-- Opening Marker --

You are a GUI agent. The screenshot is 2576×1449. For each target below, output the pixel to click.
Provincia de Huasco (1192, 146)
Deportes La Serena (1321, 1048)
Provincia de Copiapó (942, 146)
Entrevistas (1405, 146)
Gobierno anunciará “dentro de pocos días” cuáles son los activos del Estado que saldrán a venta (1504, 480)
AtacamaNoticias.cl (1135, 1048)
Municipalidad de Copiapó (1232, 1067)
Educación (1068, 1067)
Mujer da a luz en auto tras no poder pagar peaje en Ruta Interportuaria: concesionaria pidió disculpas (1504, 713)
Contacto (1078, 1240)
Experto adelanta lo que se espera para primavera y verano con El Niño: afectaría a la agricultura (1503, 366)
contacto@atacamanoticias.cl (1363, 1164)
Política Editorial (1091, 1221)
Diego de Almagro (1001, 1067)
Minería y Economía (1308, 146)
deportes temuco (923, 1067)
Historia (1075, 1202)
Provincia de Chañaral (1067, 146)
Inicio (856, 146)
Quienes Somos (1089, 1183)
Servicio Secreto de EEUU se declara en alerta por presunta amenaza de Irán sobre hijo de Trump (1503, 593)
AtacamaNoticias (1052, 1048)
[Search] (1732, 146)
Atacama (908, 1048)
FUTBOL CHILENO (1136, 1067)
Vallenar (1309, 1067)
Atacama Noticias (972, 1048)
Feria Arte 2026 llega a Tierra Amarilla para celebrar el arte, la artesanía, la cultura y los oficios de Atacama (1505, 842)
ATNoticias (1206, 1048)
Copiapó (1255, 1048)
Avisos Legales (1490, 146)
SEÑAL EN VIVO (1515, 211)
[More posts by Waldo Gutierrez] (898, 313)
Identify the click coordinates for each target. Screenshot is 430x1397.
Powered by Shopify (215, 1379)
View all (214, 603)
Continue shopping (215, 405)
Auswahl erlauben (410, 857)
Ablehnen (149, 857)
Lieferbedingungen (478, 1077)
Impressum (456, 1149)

-- Closing Marker --

**Instructions to follow**
The line containing "Auswahl erlauben (410, 857)" and every line after it, through the last one above, should be written out word for word.

**The answer**
Auswahl erlauben (410, 857)
Ablehnen (149, 857)
Lieferbedingungen (478, 1077)
Impressum (456, 1149)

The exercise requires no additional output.